Task
Print the records below word for word, with every line kept as it is.

Exercise data
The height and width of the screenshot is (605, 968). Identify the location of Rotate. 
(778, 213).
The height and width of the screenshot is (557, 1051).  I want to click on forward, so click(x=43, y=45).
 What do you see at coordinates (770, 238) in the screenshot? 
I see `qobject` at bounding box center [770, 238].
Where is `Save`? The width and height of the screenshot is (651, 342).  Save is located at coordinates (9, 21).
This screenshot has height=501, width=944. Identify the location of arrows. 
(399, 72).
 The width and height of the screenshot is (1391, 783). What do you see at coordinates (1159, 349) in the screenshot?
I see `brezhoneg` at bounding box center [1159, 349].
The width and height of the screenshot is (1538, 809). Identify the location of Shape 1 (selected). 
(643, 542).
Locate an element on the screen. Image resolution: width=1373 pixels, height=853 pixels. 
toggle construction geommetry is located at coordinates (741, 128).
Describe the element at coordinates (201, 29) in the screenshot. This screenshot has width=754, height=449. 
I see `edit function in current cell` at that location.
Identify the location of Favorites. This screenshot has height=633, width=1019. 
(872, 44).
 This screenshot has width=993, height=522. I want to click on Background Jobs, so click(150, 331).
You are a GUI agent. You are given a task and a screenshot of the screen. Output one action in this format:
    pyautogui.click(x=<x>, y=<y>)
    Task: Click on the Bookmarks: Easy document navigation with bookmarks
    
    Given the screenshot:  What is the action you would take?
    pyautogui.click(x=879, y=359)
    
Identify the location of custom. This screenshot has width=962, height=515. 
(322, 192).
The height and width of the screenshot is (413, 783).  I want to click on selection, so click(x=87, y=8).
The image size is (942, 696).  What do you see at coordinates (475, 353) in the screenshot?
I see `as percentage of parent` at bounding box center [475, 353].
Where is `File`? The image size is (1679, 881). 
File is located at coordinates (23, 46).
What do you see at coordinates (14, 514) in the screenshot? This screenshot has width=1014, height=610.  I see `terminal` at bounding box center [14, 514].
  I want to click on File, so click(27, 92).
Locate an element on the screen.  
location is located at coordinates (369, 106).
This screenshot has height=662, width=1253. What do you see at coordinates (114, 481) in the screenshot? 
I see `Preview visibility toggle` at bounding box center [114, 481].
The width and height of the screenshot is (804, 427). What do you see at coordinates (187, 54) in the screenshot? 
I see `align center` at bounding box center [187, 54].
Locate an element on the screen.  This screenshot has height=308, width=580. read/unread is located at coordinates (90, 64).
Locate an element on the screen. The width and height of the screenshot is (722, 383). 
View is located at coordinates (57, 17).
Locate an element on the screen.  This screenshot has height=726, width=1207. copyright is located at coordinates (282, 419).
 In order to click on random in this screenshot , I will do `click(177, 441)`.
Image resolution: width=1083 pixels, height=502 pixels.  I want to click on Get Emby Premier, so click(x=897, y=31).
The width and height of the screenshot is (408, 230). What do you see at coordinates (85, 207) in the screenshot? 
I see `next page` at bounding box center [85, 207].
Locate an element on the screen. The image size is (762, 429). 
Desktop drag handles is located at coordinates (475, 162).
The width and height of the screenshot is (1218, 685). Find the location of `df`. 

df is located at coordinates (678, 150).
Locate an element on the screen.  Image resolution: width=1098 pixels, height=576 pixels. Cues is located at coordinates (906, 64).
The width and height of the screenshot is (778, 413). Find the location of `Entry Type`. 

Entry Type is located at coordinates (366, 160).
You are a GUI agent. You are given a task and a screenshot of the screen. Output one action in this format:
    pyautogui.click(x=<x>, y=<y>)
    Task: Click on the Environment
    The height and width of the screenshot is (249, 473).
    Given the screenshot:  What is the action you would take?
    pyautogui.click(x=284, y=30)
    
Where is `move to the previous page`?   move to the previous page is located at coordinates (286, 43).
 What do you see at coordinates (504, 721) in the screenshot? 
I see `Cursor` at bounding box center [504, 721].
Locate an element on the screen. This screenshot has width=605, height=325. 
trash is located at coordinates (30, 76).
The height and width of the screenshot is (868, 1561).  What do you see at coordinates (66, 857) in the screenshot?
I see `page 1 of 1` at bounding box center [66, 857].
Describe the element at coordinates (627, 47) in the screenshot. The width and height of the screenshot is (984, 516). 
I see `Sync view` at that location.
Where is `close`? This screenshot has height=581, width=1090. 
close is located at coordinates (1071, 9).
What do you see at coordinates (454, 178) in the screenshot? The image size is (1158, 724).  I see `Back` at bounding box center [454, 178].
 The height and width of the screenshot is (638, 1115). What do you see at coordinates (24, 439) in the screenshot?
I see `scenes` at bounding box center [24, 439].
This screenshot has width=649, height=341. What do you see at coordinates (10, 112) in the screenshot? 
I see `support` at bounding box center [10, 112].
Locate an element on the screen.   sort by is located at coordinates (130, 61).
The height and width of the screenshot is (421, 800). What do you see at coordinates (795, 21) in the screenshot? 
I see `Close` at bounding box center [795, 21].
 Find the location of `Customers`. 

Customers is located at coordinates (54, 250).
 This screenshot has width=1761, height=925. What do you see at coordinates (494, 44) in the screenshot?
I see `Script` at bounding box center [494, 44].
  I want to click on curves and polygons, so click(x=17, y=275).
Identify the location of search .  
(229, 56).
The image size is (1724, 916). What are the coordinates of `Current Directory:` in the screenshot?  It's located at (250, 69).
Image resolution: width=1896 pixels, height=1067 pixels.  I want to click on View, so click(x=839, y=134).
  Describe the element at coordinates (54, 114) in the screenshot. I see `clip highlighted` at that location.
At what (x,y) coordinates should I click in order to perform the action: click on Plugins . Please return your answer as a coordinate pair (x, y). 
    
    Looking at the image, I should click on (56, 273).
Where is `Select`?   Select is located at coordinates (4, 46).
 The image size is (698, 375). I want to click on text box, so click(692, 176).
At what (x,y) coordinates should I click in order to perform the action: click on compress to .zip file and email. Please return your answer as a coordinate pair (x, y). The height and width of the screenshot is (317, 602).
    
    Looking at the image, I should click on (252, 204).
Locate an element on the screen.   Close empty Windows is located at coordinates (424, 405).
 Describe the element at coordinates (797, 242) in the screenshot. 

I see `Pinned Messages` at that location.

Right answer
The height and width of the screenshot is (605, 968). Identify the location of Rotate. 
(778, 213).
The height and width of the screenshot is (557, 1051).  I want to click on forward, so click(x=43, y=45).
 What do you see at coordinates (770, 238) in the screenshot? 
I see `qobject` at bounding box center [770, 238].
Where is `Save`? The width and height of the screenshot is (651, 342).  Save is located at coordinates (9, 21).
This screenshot has height=501, width=944. Identify the location of arrows. 
(399, 72).
 The width and height of the screenshot is (1391, 783). What do you see at coordinates (1159, 349) in the screenshot?
I see `brezhoneg` at bounding box center [1159, 349].
The width and height of the screenshot is (1538, 809). Identify the location of Shape 1 (selected). 
(643, 542).
Locate an element on the screen. Image resolution: width=1373 pixels, height=853 pixels. 
toggle construction geommetry is located at coordinates (741, 128).
Describe the element at coordinates (201, 29) in the screenshot. This screenshot has width=754, height=449. 
I see `edit function in current cell` at that location.
Identify the location of Favorites. This screenshot has height=633, width=1019. 
(872, 44).
 This screenshot has width=993, height=522. I want to click on Background Jobs, so click(150, 331).
You are a GUI agent. You are given a task and a screenshot of the screen. Output one action in this format:
    pyautogui.click(x=<x>, y=<y>)
    Task: Click on the Bookmarks: Easy document navigation with bookmarks
    
    Given the screenshot:  What is the action you would take?
    pyautogui.click(x=879, y=359)
    
Identify the location of custom. This screenshot has width=962, height=515. 
(322, 192).
The height and width of the screenshot is (413, 783).  I want to click on selection, so click(x=87, y=8).
The image size is (942, 696).  What do you see at coordinates (475, 353) in the screenshot?
I see `as percentage of parent` at bounding box center [475, 353].
Where is `File`? The image size is (1679, 881). 
File is located at coordinates (23, 46).
What do you see at coordinates (14, 514) in the screenshot? This screenshot has width=1014, height=610.  I see `terminal` at bounding box center [14, 514].
  I want to click on File, so click(27, 92).
Locate an element on the screen.  
location is located at coordinates (369, 106).
This screenshot has height=662, width=1253. What do you see at coordinates (114, 481) in the screenshot? 
I see `Preview visibility toggle` at bounding box center [114, 481].
The width and height of the screenshot is (804, 427). What do you see at coordinates (187, 54) in the screenshot? 
I see `align center` at bounding box center [187, 54].
Locate an element on the screen.  This screenshot has height=308, width=580. read/unread is located at coordinates (90, 64).
Locate an element on the screen. The width and height of the screenshot is (722, 383). 
View is located at coordinates (57, 17).
Locate an element on the screen.  This screenshot has height=726, width=1207. copyright is located at coordinates (282, 419).
 In order to click on random in this screenshot , I will do `click(177, 441)`.
Image resolution: width=1083 pixels, height=502 pixels.  I want to click on Get Emby Premier, so click(x=897, y=31).
The width and height of the screenshot is (408, 230). What do you see at coordinates (85, 207) in the screenshot? 
I see `next page` at bounding box center [85, 207].
Locate an element on the screen. The image size is (762, 429). 
Desktop drag handles is located at coordinates (475, 162).
The width and height of the screenshot is (1218, 685). Find the location of `df`. 

df is located at coordinates (678, 150).
Locate an element on the screen.  Image resolution: width=1098 pixels, height=576 pixels. Cues is located at coordinates (906, 64).
The width and height of the screenshot is (778, 413). Find the location of `Entry Type`. 

Entry Type is located at coordinates (366, 160).
You are a GUI agent. You are given a task and a screenshot of the screen. Output one action in this format:
    pyautogui.click(x=<x>, y=<y>)
    Task: Click on the Environment
    The height and width of the screenshot is (249, 473).
    Given the screenshot:  What is the action you would take?
    pyautogui.click(x=284, y=30)
    
Where is `move to the previous page`?   move to the previous page is located at coordinates (286, 43).
 What do you see at coordinates (504, 721) in the screenshot? 
I see `Cursor` at bounding box center [504, 721].
Locate an element on the screen. This screenshot has width=605, height=325. 
trash is located at coordinates (30, 76).
The height and width of the screenshot is (868, 1561).  What do you see at coordinates (66, 857) in the screenshot?
I see `page 1 of 1` at bounding box center [66, 857].
Describe the element at coordinates (627, 47) in the screenshot. The width and height of the screenshot is (984, 516). 
I see `Sync view` at that location.
Where is `close`? This screenshot has height=581, width=1090. 
close is located at coordinates (1071, 9).
What do you see at coordinates (454, 178) in the screenshot? The image size is (1158, 724).  I see `Back` at bounding box center [454, 178].
 The height and width of the screenshot is (638, 1115). What do you see at coordinates (24, 439) in the screenshot?
I see `scenes` at bounding box center [24, 439].
This screenshot has width=649, height=341. What do you see at coordinates (10, 112) in the screenshot? 
I see `support` at bounding box center [10, 112].
Locate an element on the screen.   sort by is located at coordinates (130, 61).
The height and width of the screenshot is (421, 800). What do you see at coordinates (795, 21) in the screenshot? 
I see `Close` at bounding box center [795, 21].
 Find the location of `Customers`. 

Customers is located at coordinates (54, 250).
 This screenshot has width=1761, height=925. What do you see at coordinates (494, 44) in the screenshot?
I see `Script` at bounding box center [494, 44].
  I want to click on curves and polygons, so click(x=17, y=275).
Identify the location of search .  
(229, 56).
The image size is (1724, 916). What are the coordinates of `Current Directory:` in the screenshot?  It's located at (250, 69).
Image resolution: width=1896 pixels, height=1067 pixels.  I want to click on View, so click(x=839, y=134).
  Describe the element at coordinates (54, 114) in the screenshot. I see `clip highlighted` at that location.
At what (x,y) coordinates should I click in order to perform the action: click on Plugins . Please return your answer as a coordinate pair (x, y). 
    
    Looking at the image, I should click on (56, 273).
Where is `Select`?   Select is located at coordinates (4, 46).
 The image size is (698, 375). I want to click on text box, so click(692, 176).
At what (x,y) coordinates should I click in order to perform the action: click on compress to .zip file and email. Please return your answer as a coordinate pair (x, y). The height and width of the screenshot is (317, 602).
    
    Looking at the image, I should click on (252, 204).
Locate an element on the screen.   Close empty Windows is located at coordinates (424, 405).
 Describe the element at coordinates (797, 242) in the screenshot. 

I see `Pinned Messages` at that location.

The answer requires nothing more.